I've long enjoyed the "Best American Series" of essays and poetry, published annually by Houghton Mifflin. I recently began "The Best American Essays of the (20th) Century." I've digested an essay a day, and with every year of the last century represented, I've jumped from 1928 to 1941 to 1957 to 1963 thus far.
Martin Luther King Jr.'s "Letter from Birmingham Jail" representing 1963 is my current favorite, and the most thought-provoking of the few I've read. While I'd read the essay before, one passage in particular often sticks with me, even more so this month:
"I cannot sit idly by in Atlanta and not be concerned about what happens in Birmingham. Injustice anywhere is a threat to justice everywhere. We are caught in an inescapable network of mutuality tied in a single garment of destiny. Whatever affects one directly, affects all indirectly. Never again can we afford to live with the narrow, provincial "outside agitator" idea. Anyone who lives inside the United States can never be considered an outsider anywhere in this country.

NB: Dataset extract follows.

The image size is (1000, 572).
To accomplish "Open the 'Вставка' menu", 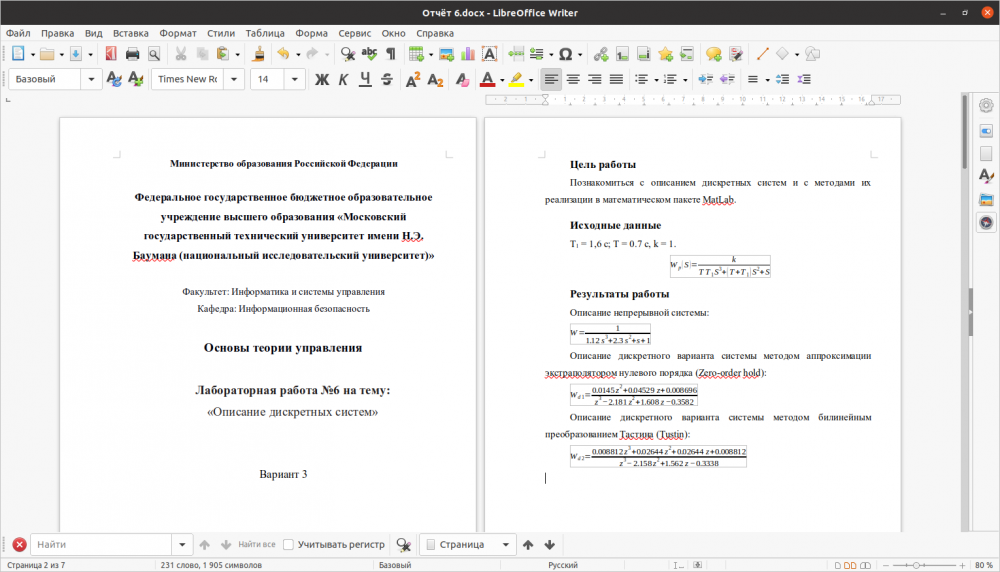I will point(131,33).
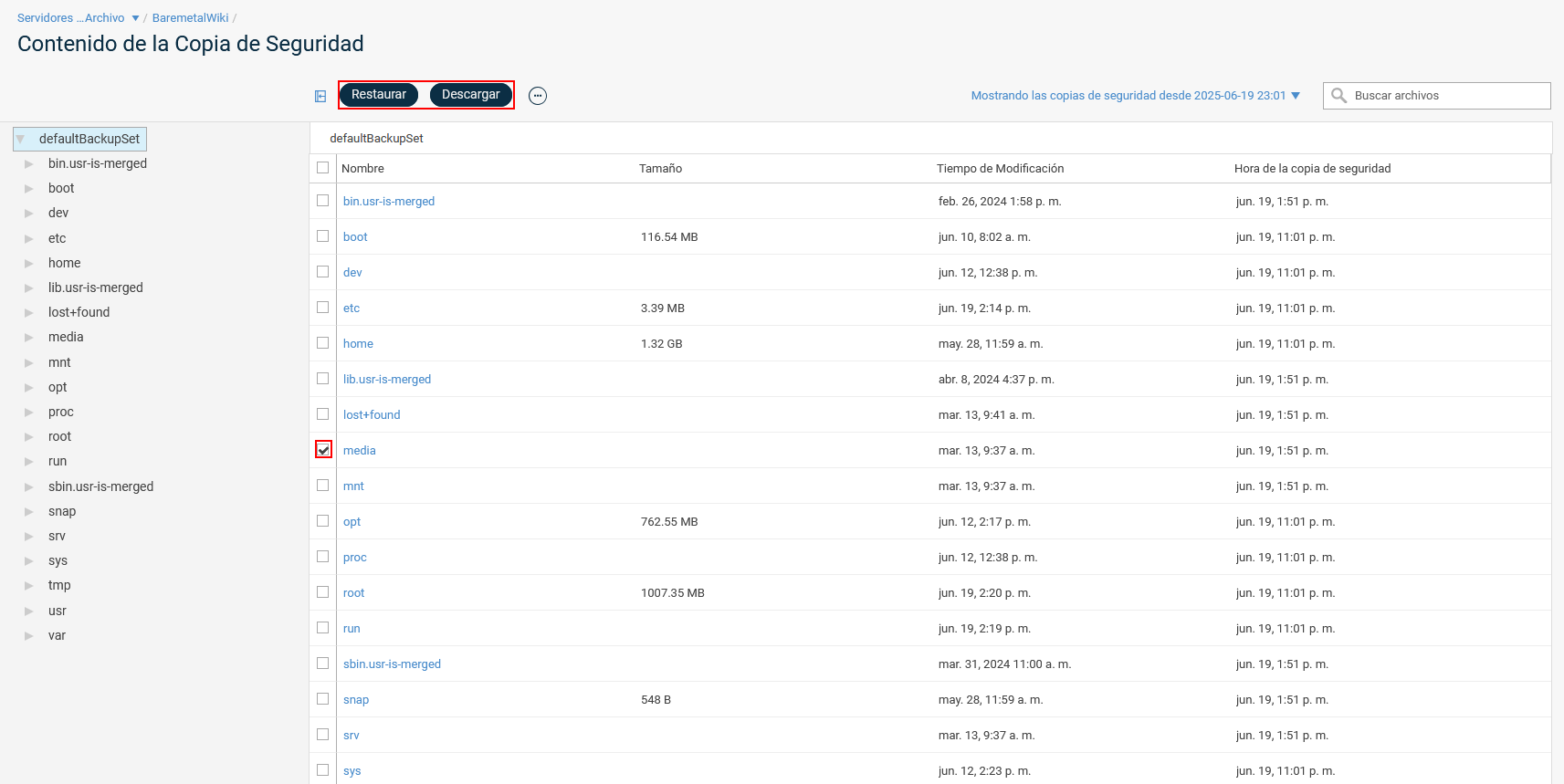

It's a choice of thought that I've struggled with before, the belief that certain geographic areas are immune, that we live in an equal society, that we don't have issues of race or class or discrimination, that our surroundings are safer and more just than others. It's a mistake made far too often, a belief of separation.
This past spring, I wrote a book about race for my senior thesis. Focusing on the homogenous state of Vermont, which at nearly 96% white, is one of the whitest and most liberal in the nation, I interviewed black and white Vermonters, local and state law enforcement, government officials, civil rights attorneys, veterans of the Civil Rights movement and educators. In the process, I attempted to prove that due to it's homogenous nature, Vermont lacked a civil rights moment and while socially accepting, issues of racial acceptance remain. While geographic regions experience different racial demographics and different experiences with racial inequality, I believe we share a responsibility of awareness relating to the discrimination and racial inequality within the United States.

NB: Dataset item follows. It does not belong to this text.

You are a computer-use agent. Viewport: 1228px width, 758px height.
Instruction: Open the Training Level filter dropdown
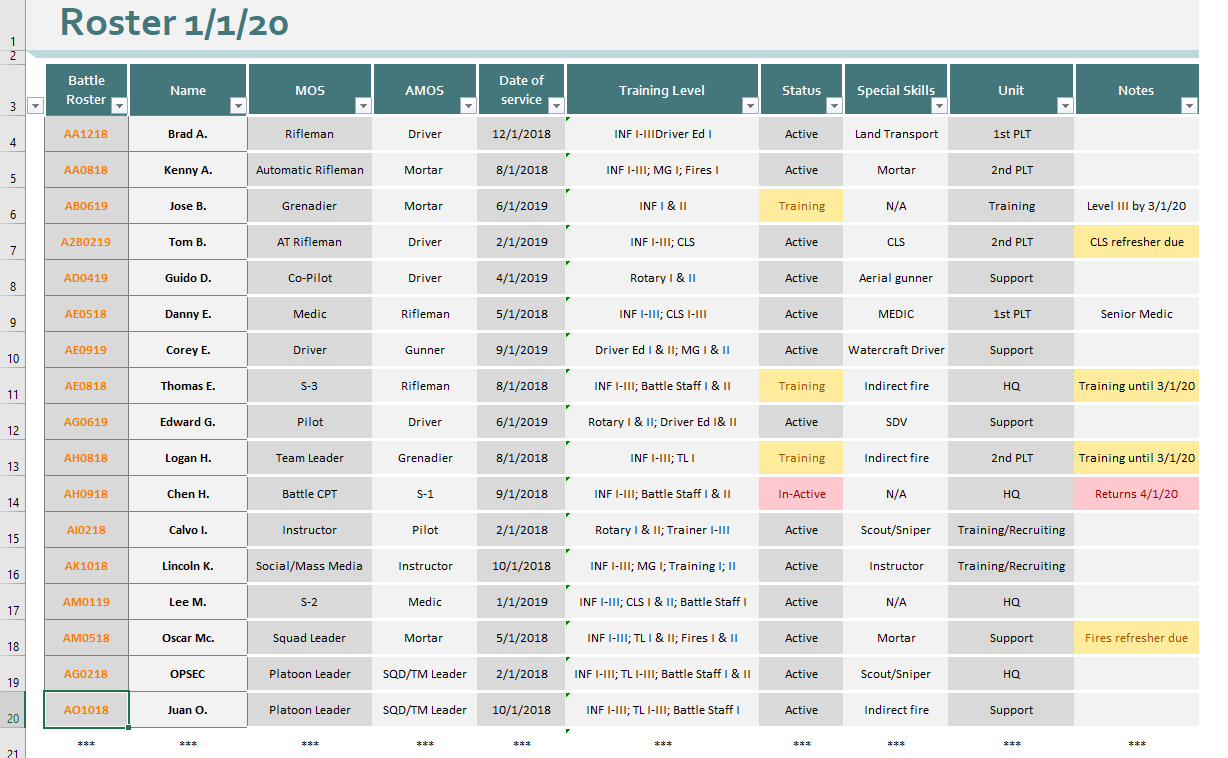click(749, 106)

In a similar light, I've watched the events in Ferguson, Missouri unfold these past two weeks and have thought often of the history of American racism. I heard it in the interviews I conducted while writing the book and I understand it better today: a 400-year history of what whites have done to blacks in America cannot be erased in 50 years.
In this light, I began to think of what's changed in American racial relations in the past 50 years; yet in doing so, immediately noticed the disparity between the amount of legal changes, not the unmeasurable societal changes.
I focused on unconscious racial biases in the book, on how we perceive, react, and act towards those unlike ourselves. In reflection of Ferguson, it appears that racial acceptance in the United States has yet to be achieved. Between media perception of young black men, the socio-economic divide present between black and white and police brutality, we're holding ourselves back as a people and nation from true, progressive change in racial acceptance. The legalities might exist, but full racial acceptance hasn't occurred.
In the meantime, I wonder at the possibility of choosing to not sit idly by, but to choose to travel the extra mile and actively work to understand, recognize, acknowledge and prevent our own unconscious racial biases. Perhaps in doing so, we may positively define the next 50 years of American racial equality.